__Supplied data__.
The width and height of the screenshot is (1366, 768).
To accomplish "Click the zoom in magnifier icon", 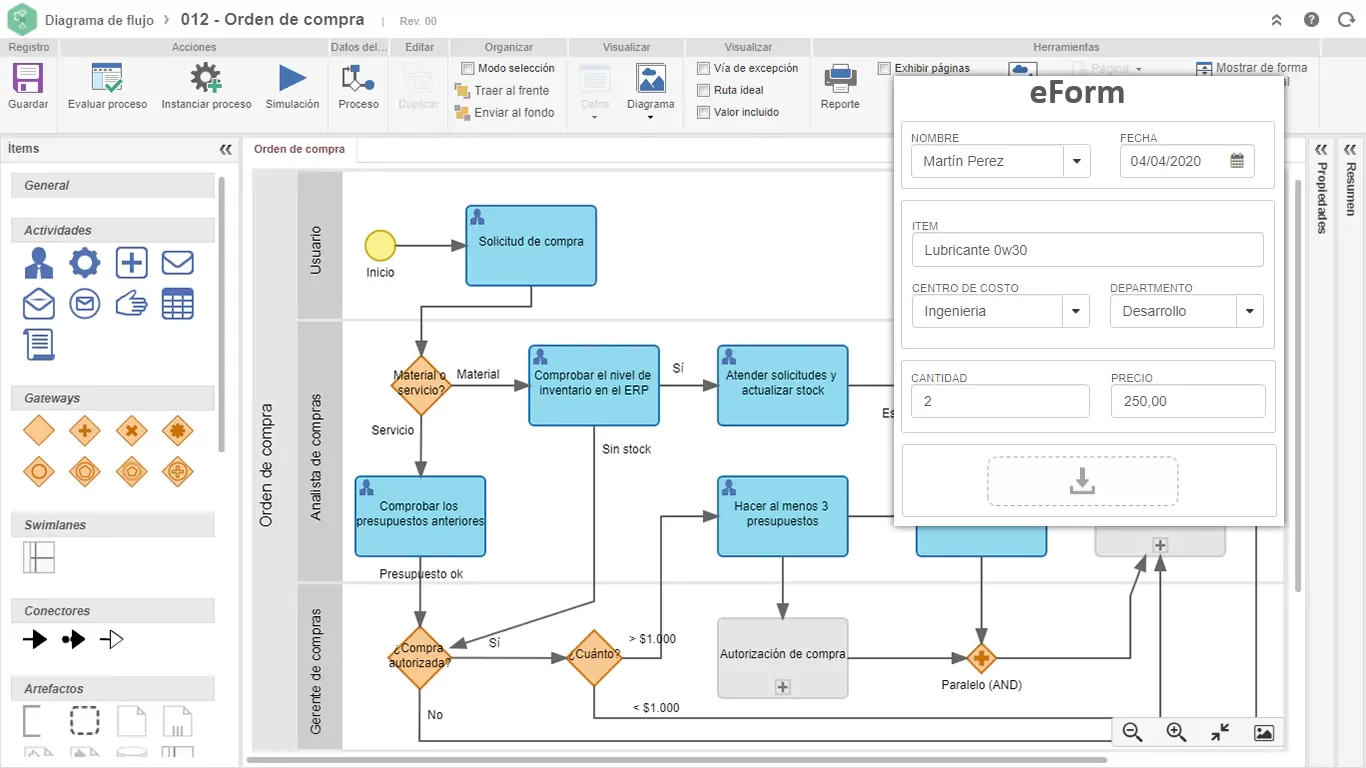I will pyautogui.click(x=1176, y=733).
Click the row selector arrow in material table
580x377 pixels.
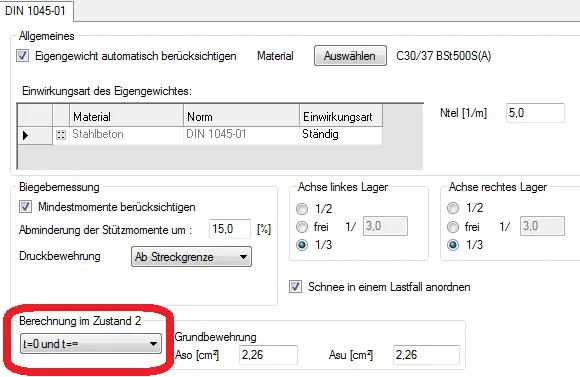click(26, 135)
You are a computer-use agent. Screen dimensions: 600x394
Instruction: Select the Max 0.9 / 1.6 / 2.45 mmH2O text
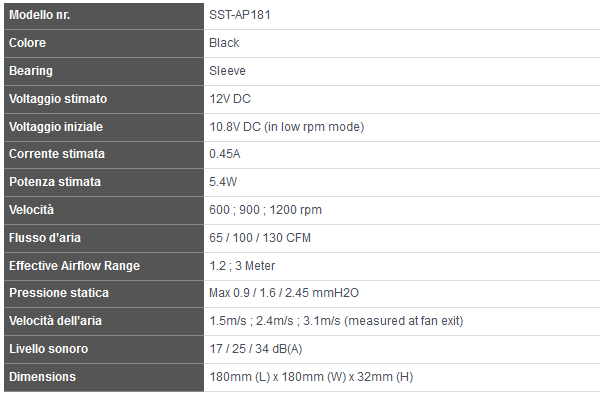pyautogui.click(x=284, y=293)
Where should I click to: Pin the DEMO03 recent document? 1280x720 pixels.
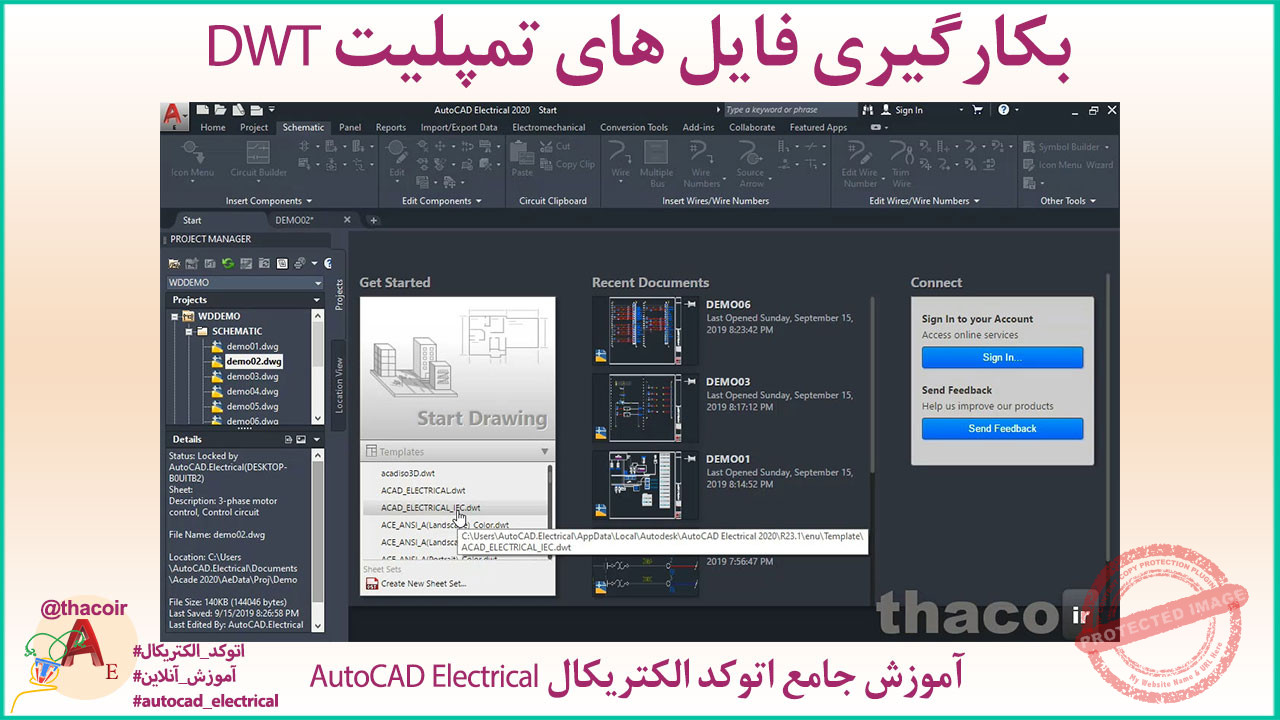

__What to work on__.
Reproduce the lines as a numbered list, starting at the one containing "You are a computer-use" and ending with the last line, with blank lines and pictures left out.

__Response for this exercise__.
1. You are a computer-use agent. Screen dimensions: 600x394
2. Instruction: Select the Max 0.9 / 1.6 / 2.45 mmH2O text
3. pyautogui.click(x=284, y=293)
4. Where should I click to: Pin the DEMO03 recent document? 1280x720 pixels.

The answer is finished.